▶ PARTS OF THE EXERCISE
- 1) Summarize the statx mailing-list thread in two sentences.
- 2) Reproduce word for word the part of the statx mailing-list thread starting with "Jeff Layton <jlayton@xxxxxxxxxx>" and going on through "user-visible change attribute?".
- 3) According to the statx mailing-list thread, when would the proposed on-disk crash counter get updated?

▶ DOCUMENT PASSAGE
Re: [man-pages RFC PATCH v4] statx, inode: document the new STATX_INO_VERSION field

Jeff Layton <jlayton@xxxxxxxxxx> · Fri, 16 Sep 2022 11:11:34 -0400

On Fri, 2022-09-16 at 07:36 -0400, Jeff Layton wrote:
> On Fri, 2022-09-16 at 02:54 -0400, Theodore Ts'o wrote:
> > On Fri, Sep 16, 2022 at 08:23:55AM +1000, NeilBrown wrote:
> > > > > If the answer is that 'all values change', then why store the crash
> > > > > counter in the inode at all? Why not just add it as an offset when
> > > > > you're generating the user-visible change attribute?
> > > > > 
> > > > > i.e. statx.change_attr = inode->i_version + (crash counter * offset)
> > 
> > I had suggested just hashing the crash counter with the file system's
> > on-disk i_version number, which is essentially what you are suggested.
> > 
> > > > Yes, if we plan to ensure that all the change attrs change after a
> > > > crash, we can do that.
> > > > 
> > > > So what would make sense for an offset? Maybe 2**12? One would hope that
> > > > there wouldn't be more than 4k increments before one of them made it to
> > > > disk. OTOH, maybe that can happen with teeny-tiny writes.
> > > 
> > > Leave it up the to filesystem to decide.  The VFS and/or NFSD should
> > > have not have part in calculating the i_version.  It should be entirely
> > > in the filesystem - though support code could be provided if common
> > > patterns exist across filesystems.
> > 
> > Oh, *heck* no.  This parameter is for the NFS implementation to
> > decide, because it's NFS's caching algorithms which are at stake here.
> > 
> > As a the file system maintainer, I had offered to make an on-disk
> > "crash counter" which would get updated when the journal had gotten
> > replayed, in addition to the on-disk i_version number.  This will be
> > available for the Linux implementation of NFSD to use, but that's up
> > to *you* to decide how you want to use them.

▶ RECORDS

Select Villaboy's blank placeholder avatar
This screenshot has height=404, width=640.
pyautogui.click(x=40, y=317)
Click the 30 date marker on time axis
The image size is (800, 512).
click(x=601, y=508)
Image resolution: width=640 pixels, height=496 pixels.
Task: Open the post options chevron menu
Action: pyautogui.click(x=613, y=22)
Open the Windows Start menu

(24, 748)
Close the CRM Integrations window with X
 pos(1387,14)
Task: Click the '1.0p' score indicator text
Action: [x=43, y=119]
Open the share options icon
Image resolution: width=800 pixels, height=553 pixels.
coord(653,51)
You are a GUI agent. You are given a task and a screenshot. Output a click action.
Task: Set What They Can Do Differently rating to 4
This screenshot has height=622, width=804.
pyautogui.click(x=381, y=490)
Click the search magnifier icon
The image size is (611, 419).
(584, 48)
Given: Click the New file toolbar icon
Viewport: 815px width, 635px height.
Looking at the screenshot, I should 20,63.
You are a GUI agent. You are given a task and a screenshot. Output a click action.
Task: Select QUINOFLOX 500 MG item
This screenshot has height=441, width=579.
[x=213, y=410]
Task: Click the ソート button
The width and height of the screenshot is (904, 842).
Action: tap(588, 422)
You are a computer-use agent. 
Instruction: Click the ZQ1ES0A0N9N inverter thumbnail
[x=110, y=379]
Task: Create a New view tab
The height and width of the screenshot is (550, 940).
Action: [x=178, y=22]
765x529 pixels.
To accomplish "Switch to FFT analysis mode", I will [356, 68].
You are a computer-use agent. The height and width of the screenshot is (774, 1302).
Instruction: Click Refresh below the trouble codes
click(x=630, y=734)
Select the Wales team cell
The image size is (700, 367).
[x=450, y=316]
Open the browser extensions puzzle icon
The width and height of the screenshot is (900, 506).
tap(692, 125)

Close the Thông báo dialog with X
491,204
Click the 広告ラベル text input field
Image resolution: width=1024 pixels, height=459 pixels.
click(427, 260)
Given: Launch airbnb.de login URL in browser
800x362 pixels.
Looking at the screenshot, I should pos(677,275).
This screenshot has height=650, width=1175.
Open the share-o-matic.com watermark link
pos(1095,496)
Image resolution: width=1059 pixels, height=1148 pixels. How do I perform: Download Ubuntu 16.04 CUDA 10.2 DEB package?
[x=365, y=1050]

▶ TASK ANSWERS
- 1) The quoted messages discuss making the user-visible change attribute change after a crash by combining the inode's i_version with a crash counter, for example by adding the counter multiplied by an offset. NeilBrown argues that the filesystem alone should decide how i_version is calculated, while Theodore Ts'o replies that NFS should decide and offers an on-disk crash counter that is updated when the journal is replayed.

- 2)
Jeff Layton <jlayton@xxxxxxxxxx> · Fri, 16 Sep 2022 11:11:34 -0400

On Fri, 2022-09-16 at 07:36 -0400, Jeff Layton wrote:
> On Fri, 2022-09-16 at 02:54 -0400, Theodore Ts'o wrote:
> > On Fri, Sep 16, 2022 at 08:23:55AM +1000, NeilBrown wrote:
> > > > > If the answer is that 'all values change', then why store the crash
> > > > > counter in the inode at all? Why not just add it as an offset when
> > > > > you're generating the user-visible change attribute?

- 3) It would get updated when the journal had gotten replayed.